I’m getting old. I can understand the words, but not the content. At this point, show me dissassembly so that I can understand what actually happens on the fundamental byte/cpu instruction level, then I can figure out what you’re trying to explain.
Variance doesn't affect generated code because it acts earlier than that: determining whether code is valid or not and in doing so preventing invalid code (UB) from being compiled in the first place.
The simplest example of incorrect variance → UB is that `&'a mut T` must be invariant in T. If it were covariant, you could take a `&'a mut &'static T`, write a `&'b T` into it for some non-static lifetime `'b` (since `'static: 'b` for all `'b`), and then... kaboom. 'b ends but the compiler thought this was a `&'a mut &'static T`, and you've got a dangling reference.
`&'a mut T` can't be covariant in T for a similar reason: if you start with a `&'a mut &'b T`, contravariance would let you cast it to a `&'a mut &'static T`, and then you'd have a `&'static T` derived from a `&'b T`, which is again kaboom territory.
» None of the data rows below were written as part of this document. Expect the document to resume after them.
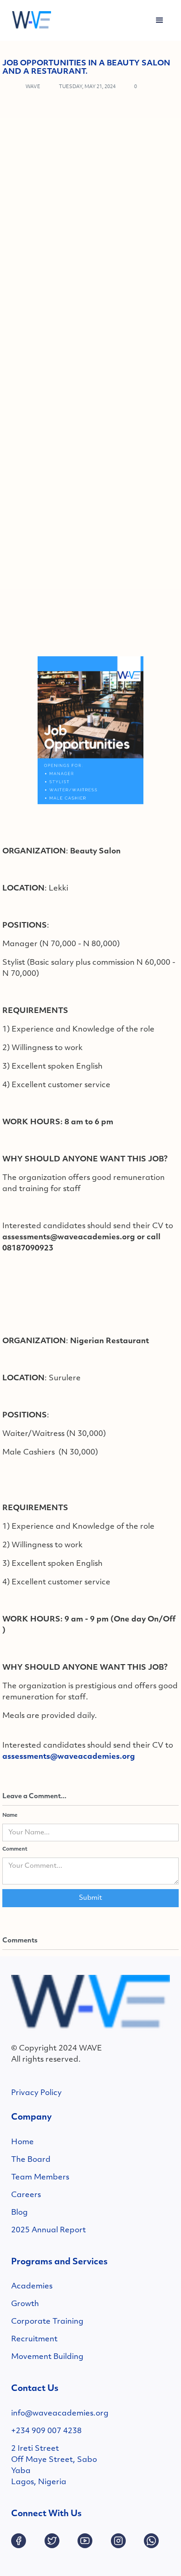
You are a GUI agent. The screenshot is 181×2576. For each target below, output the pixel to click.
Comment (14, 1849)
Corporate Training (47, 2322)
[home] (29, 20)
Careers (26, 2195)
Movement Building (47, 2357)
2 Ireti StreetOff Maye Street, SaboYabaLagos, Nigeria (54, 2465)
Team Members (40, 2177)
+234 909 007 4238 (46, 2431)
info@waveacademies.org (60, 2413)
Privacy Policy (36, 2093)
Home (22, 2142)
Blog (19, 2213)
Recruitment (34, 2339)
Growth (25, 2304)
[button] (160, 20)
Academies (31, 2286)
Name (10, 1815)
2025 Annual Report (48, 2230)
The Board (31, 2160)
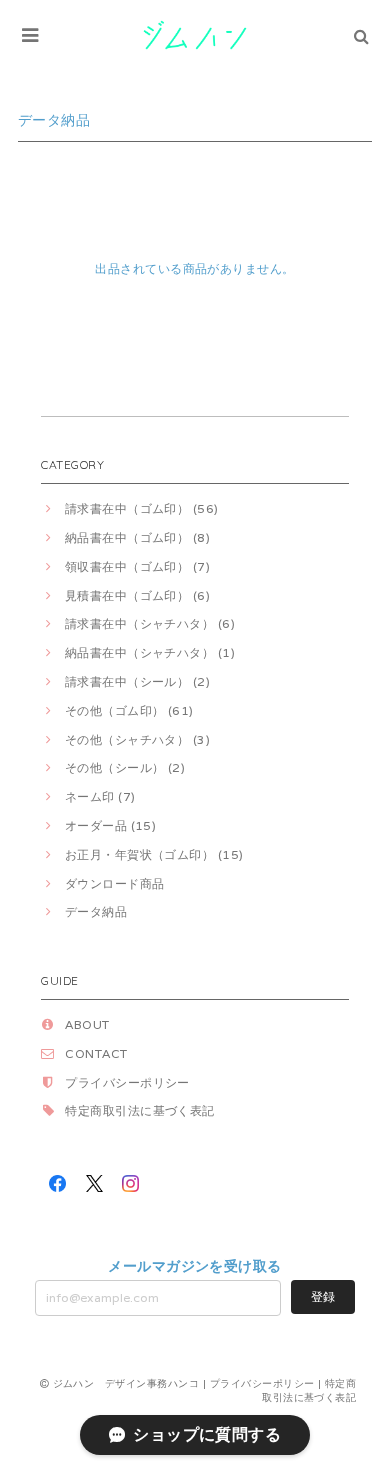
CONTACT (96, 1053)
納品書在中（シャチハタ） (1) (150, 652)
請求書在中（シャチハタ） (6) (150, 623)
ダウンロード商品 (114, 883)
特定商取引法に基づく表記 (140, 1110)
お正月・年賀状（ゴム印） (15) (154, 854)
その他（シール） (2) (125, 767)
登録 (323, 1296)
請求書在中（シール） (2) (137, 681)
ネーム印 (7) (100, 796)
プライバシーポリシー (127, 1082)
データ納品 (96, 911)
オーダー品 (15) (110, 825)
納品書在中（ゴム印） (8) (137, 537)
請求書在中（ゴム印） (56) (142, 508)
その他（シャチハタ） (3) (137, 739)
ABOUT (87, 1024)
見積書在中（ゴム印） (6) (137, 595)
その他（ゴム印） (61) (129, 710)
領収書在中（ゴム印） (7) (137, 566)
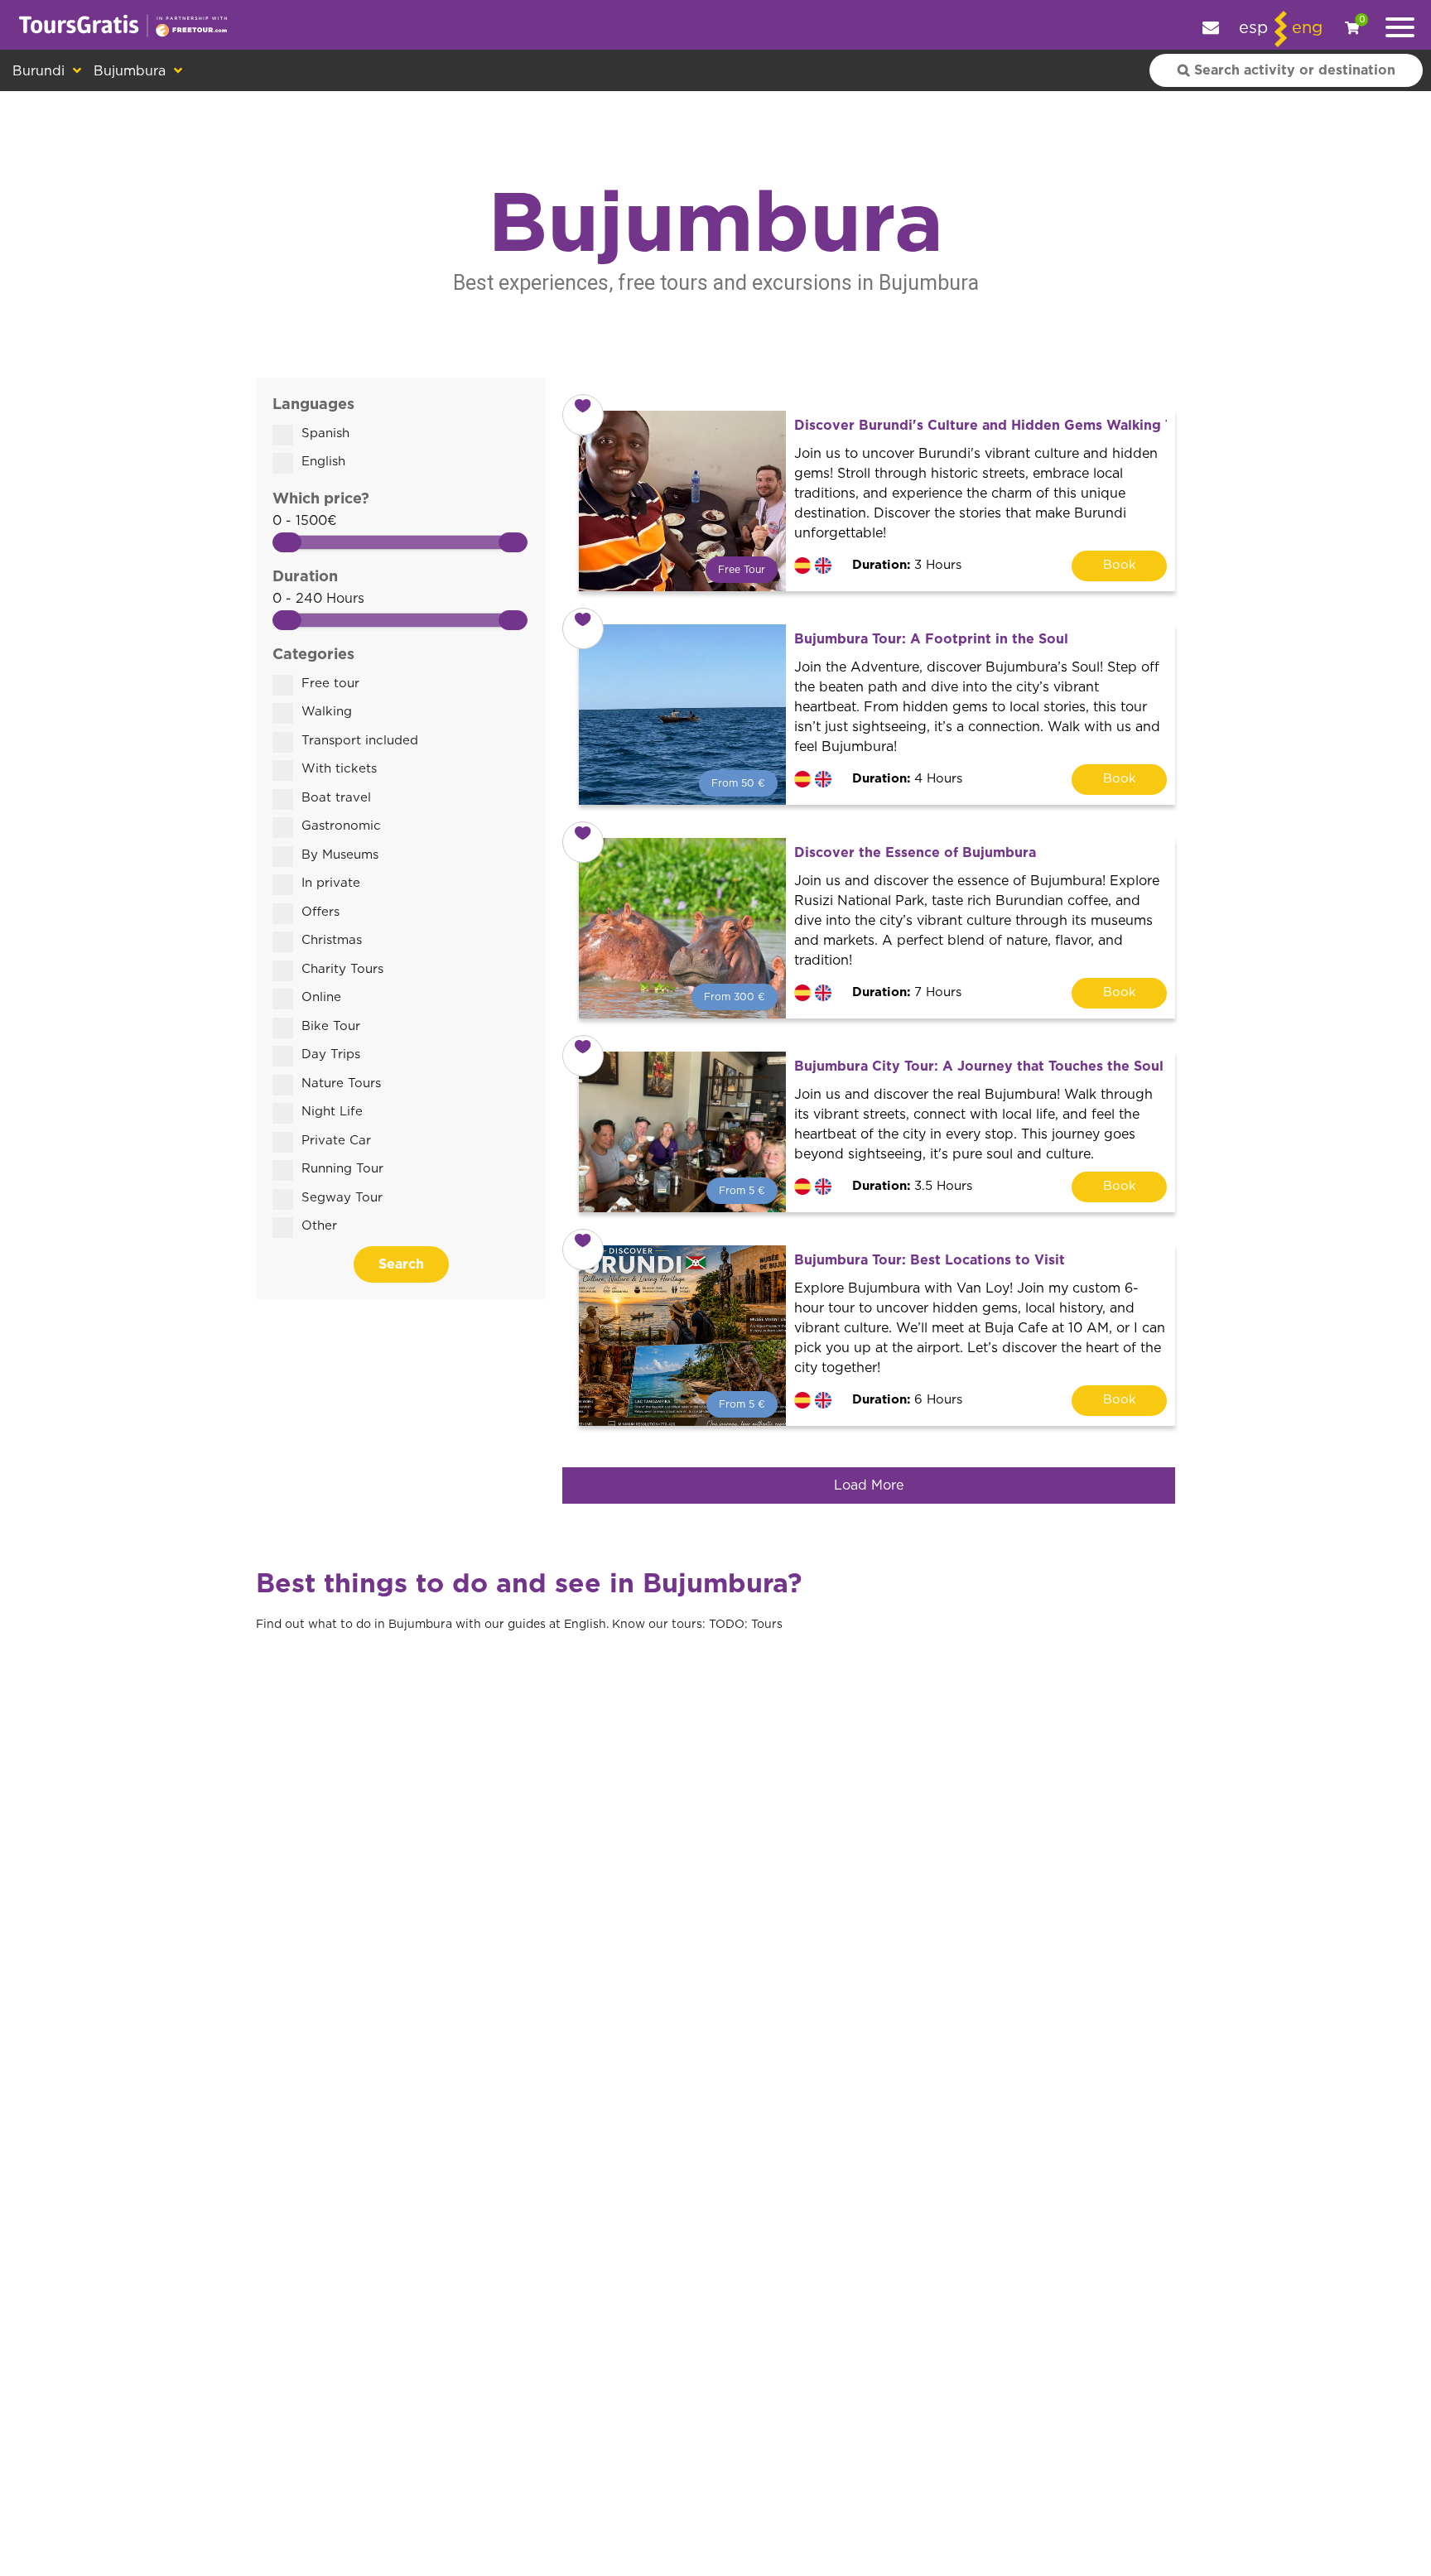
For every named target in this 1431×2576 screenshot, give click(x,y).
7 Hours (906, 992)
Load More (868, 1485)
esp (1253, 28)
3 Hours (906, 565)
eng (1307, 28)
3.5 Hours (912, 1186)
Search (401, 1264)
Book (1119, 565)
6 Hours (907, 1400)
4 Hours (907, 779)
So, variance’s effect is to guide the compiler and prevent dangling references from occurring at runtime by making code that produces them invalid. Neither of the above issues is observable at runtime (barring compiler bugs) precisely because the compiler enforces variance correctly.
It doesn't have zero effect. Like everything about type systems, it helps prevent incorrect, and possibly unsound, code from compiling. So I guess the giant runtime effect is that you either have a program to run or not.